Emmanuel le considéra d'un air rêveur, plongé qu'il était dans ses pensées.

— J'ai été arraché à ma famille quand j'avais trois ans. Arraché, je dis bien. Mon ravisseur devait me tuer. Il a reculé devant le crime et m'a abandonné. Un enlèvement doublé d'un abandon. Des parents auxquels on arrache le cœur. Un enfant mort aux yeux du monde, sans histoire autre que ces lambeaux. Pourquoi un pareil crime, Fabian ? Pourquoi a-t-on voulu détruire mes parents en leur tuant leur enfant ? Quelles conclusions dois-je en tirer sur eux, sur moi, sur mes origines ? Quelles sont ces origines ? Je crois être français car c'est là que j'ai été abandonné, mais ma peau est un peu plus sombre que celle des français normaux. Je suis métis. Est-ce que je suis le fruit d'une union illégitime ? Mes parents ont-ils été victimes d'une vengeance sordide ? D'un règlement de comptes crapuleux ? De leur différence ? De leur race ? De l'intolérance ? Que sais-je...

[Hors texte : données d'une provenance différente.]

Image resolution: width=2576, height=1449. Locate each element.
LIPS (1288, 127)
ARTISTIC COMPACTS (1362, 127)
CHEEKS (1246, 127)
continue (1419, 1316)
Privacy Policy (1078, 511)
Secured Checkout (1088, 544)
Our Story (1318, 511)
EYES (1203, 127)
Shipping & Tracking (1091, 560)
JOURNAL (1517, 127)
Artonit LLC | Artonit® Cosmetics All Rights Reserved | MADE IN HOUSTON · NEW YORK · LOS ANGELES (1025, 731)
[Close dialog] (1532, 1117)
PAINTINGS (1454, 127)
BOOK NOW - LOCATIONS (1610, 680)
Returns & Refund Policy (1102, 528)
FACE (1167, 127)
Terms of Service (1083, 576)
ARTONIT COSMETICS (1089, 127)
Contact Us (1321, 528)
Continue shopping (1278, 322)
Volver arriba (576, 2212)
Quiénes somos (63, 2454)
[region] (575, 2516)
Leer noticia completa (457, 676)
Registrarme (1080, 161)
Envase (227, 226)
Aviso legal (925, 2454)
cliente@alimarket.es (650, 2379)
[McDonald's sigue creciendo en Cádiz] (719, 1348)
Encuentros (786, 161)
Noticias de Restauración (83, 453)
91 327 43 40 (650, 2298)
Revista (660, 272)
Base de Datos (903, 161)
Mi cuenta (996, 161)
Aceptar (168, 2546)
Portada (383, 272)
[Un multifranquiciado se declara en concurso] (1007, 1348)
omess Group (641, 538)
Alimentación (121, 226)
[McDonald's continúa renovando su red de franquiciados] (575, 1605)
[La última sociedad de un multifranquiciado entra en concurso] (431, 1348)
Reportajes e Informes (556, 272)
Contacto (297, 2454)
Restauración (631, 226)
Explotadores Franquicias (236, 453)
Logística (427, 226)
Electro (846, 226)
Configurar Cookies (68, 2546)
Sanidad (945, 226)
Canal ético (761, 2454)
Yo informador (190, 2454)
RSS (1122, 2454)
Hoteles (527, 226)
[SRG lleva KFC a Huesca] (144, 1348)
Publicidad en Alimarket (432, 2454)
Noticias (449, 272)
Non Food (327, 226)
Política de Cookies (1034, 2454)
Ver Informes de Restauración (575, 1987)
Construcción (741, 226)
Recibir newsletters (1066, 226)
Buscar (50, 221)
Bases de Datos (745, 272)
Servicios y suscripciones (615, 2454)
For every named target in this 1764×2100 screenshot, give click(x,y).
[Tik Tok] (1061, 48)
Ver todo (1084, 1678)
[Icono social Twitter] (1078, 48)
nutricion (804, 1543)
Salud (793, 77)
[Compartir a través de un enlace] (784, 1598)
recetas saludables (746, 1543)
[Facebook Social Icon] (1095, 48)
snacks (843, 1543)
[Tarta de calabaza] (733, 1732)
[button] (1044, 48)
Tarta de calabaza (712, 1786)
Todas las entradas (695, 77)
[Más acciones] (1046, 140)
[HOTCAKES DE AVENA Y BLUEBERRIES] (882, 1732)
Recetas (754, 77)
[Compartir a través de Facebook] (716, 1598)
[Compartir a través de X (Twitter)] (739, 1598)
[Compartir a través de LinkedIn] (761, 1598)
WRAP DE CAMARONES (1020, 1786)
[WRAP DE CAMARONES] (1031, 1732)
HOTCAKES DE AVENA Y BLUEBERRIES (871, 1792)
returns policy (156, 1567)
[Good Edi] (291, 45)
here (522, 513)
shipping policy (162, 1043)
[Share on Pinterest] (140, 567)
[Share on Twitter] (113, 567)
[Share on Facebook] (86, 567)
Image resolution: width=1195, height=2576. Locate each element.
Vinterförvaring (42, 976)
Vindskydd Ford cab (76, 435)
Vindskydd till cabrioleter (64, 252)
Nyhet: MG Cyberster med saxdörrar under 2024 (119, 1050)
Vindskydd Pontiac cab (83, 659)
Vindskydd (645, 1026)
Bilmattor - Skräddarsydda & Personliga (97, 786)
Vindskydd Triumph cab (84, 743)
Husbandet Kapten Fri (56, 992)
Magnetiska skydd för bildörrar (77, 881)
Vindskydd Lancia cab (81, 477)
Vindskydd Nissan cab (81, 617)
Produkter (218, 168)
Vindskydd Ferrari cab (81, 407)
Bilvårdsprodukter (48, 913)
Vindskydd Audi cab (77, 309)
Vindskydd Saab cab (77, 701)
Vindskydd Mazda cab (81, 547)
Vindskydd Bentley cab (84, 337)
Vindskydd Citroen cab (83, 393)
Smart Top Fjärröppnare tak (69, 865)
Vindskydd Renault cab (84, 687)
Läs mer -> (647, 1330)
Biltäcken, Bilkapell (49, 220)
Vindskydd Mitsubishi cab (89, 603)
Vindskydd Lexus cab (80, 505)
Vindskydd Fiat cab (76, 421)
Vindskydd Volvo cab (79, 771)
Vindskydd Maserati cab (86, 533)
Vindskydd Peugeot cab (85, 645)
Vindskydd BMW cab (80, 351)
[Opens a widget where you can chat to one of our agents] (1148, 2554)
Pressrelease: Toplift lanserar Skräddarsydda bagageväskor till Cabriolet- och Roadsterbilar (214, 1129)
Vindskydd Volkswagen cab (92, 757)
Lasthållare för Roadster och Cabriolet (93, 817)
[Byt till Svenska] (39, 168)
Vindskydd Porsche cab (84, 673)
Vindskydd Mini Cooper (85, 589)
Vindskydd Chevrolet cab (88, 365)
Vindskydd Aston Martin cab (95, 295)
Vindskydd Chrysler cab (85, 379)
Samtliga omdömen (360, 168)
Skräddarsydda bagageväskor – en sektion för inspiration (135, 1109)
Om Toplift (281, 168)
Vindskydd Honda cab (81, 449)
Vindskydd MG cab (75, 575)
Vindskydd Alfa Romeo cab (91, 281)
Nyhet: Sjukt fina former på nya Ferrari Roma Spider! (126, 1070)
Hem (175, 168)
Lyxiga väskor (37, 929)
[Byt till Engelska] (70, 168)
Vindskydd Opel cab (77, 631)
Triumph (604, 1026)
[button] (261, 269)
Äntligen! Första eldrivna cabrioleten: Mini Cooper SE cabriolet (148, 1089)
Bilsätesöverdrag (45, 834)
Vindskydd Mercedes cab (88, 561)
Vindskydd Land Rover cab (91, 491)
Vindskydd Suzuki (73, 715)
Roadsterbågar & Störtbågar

— Est-ce si important ? murmura Smith comme le garçon avait laissé sa dernière question en suspens.

Emmanuel se raidit. Ses yeux, si lumineux dans la nuit, exprimèrent un sentiment de vif reproche.

— Important ? Mais c'est capital ! Rends-toi compte !

Smith avait du mal à se rendre compte, justement.

— Pourquoi ? Aurais-tu peur d'être le fils... d'un assassin... d'un voleur ?

— Exactement ! Tu vois bien ! Dans ce cas là, je n'aurais qu'à me tuer !

Toujours ces idées de mort ! Pourtant battant, Emmanuel avait une fâcheuse tendance à vouloir mettre un terme à sa vie lorsqu'il était confronté à certaines difficultés.

— Mais, tu ne le sauras jamais, ni personne non plus !

— Vivre avec ce doute, Fabian ! Se dire que peut-être on est indigne ? Ne comprends-tu pas que ce sont cette incertitude, cette ignorance qui sont si cruelles à accepter ?

Smith percevait l'espèce de rage qui faisait vibrer son compagnon. Il aurait aimé l'apaiser.

— Non. Parce que tu imagines le pire !

— Et toi, tu crois que mon assassinat programmé concernait une famille ordinaire ?

— Je n'en sais rien !

— Eh bien, pose-toi la question !

— Je n'ai pas de réponse et toi non plus. Il faut que tu fasses ta vie sans vouloir résoudre ce mystère insoluble...

— Facile pour toi de prêcher une telle attitude ! aboya le garçon, hargneux.

Smith se rétracta un peu, inquiet à l'idée de poursuivre cette discussion, mais avant tout soucieux de se montrer pragmatique.

— Je... je ne prêche pas, Emmanuel. Je veux seulement t'aider à regarder le problème tel qu'il se présente. C'est de toi qu'il s'agit : si tes parents ont eu une conduite douteuse, tu les rachèteras par ce que tu es. Si ce sont des gens bien, tu leur feras honneur...

Emmanuel fit un geste qui coupa net l'argumentation du pauvre Smith, déjà peu assuré.

— Tu... tu... ne comprends vraiment rien !

Et bondissant sur ses pieds nus, il courut à l'arrière. Quelques instants plus tard, le piano faisait entendre une chevauchée sombre et tempétueuse.